[Start of Attachment]
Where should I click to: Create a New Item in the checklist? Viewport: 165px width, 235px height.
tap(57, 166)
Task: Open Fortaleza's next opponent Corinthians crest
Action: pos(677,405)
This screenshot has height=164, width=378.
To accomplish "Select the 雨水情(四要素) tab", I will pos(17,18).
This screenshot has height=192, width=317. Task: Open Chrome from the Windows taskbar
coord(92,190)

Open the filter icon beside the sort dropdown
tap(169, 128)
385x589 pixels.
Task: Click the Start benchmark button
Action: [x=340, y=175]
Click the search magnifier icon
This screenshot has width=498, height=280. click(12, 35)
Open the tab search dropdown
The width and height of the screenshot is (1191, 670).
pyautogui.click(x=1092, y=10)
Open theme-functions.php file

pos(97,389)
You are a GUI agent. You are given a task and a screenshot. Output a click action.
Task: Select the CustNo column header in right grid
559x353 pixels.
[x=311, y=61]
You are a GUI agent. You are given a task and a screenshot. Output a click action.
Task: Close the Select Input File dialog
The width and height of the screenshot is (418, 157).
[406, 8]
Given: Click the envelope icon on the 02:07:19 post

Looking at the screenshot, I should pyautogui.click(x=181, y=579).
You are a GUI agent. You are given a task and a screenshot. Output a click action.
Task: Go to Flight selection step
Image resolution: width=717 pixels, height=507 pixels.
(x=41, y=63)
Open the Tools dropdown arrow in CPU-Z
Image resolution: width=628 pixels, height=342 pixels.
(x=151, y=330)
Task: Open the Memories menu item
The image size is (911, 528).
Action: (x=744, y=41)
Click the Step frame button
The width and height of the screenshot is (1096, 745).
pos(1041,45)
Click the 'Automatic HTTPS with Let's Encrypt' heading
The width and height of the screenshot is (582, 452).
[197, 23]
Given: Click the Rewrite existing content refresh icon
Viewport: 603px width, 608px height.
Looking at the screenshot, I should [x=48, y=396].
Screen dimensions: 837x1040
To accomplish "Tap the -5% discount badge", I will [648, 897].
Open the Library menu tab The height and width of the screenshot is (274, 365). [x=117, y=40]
[End of Attachment]
## EXERCISE AIM:
The material must be reproduced word for word.

## OUTPUT:
Where should I click to: Create a New Item in the checklist? Viewport: 165px width, 235px height.
tap(57, 166)
Task: Open Fortaleza's next opponent Corinthians crest
Action: pos(677,405)
This screenshot has height=164, width=378.
To accomplish "Select the 雨水情(四要素) tab", I will pos(17,18).
This screenshot has height=192, width=317. Task: Open Chrome from the Windows taskbar
coord(92,190)

Open the filter icon beside the sort dropdown
tap(169, 128)
385x589 pixels.
Task: Click the Start benchmark button
Action: [x=340, y=175]
Click the search magnifier icon
This screenshot has width=498, height=280. click(12, 35)
Open the tab search dropdown
The width and height of the screenshot is (1191, 670).
pyautogui.click(x=1092, y=10)
Open theme-functions.php file

pos(97,389)
You are a GUI agent. You are given a task and a screenshot. Output a click action.
Task: Select the CustNo column header in right grid
559x353 pixels.
[x=311, y=61]
You are a GUI agent. You are given a task and a screenshot. Output a click action.
Task: Close the Select Input File dialog
The width and height of the screenshot is (418, 157).
[406, 8]
Given: Click the envelope icon on the 02:07:19 post

Looking at the screenshot, I should pyautogui.click(x=181, y=579).
You are a GUI agent. You are given a task and a screenshot. Output a click action.
Task: Go to Flight selection step
Image resolution: width=717 pixels, height=507 pixels.
(x=41, y=63)
Open the Tools dropdown arrow in CPU-Z
Image resolution: width=628 pixels, height=342 pixels.
(x=151, y=330)
Task: Open the Memories menu item
The image size is (911, 528).
Action: (x=744, y=41)
Click the Step frame button
The width and height of the screenshot is (1096, 745).
pos(1041,45)
Click the 'Automatic HTTPS with Let's Encrypt' heading
The width and height of the screenshot is (582, 452).
[197, 23]
Given: Click the Rewrite existing content refresh icon
Viewport: 603px width, 608px height.
Looking at the screenshot, I should [x=48, y=396].
Screen dimensions: 837x1040
To accomplish "Tap the -5% discount badge", I will [648, 897].
Open the Library menu tab The height and width of the screenshot is (274, 365). [x=117, y=40]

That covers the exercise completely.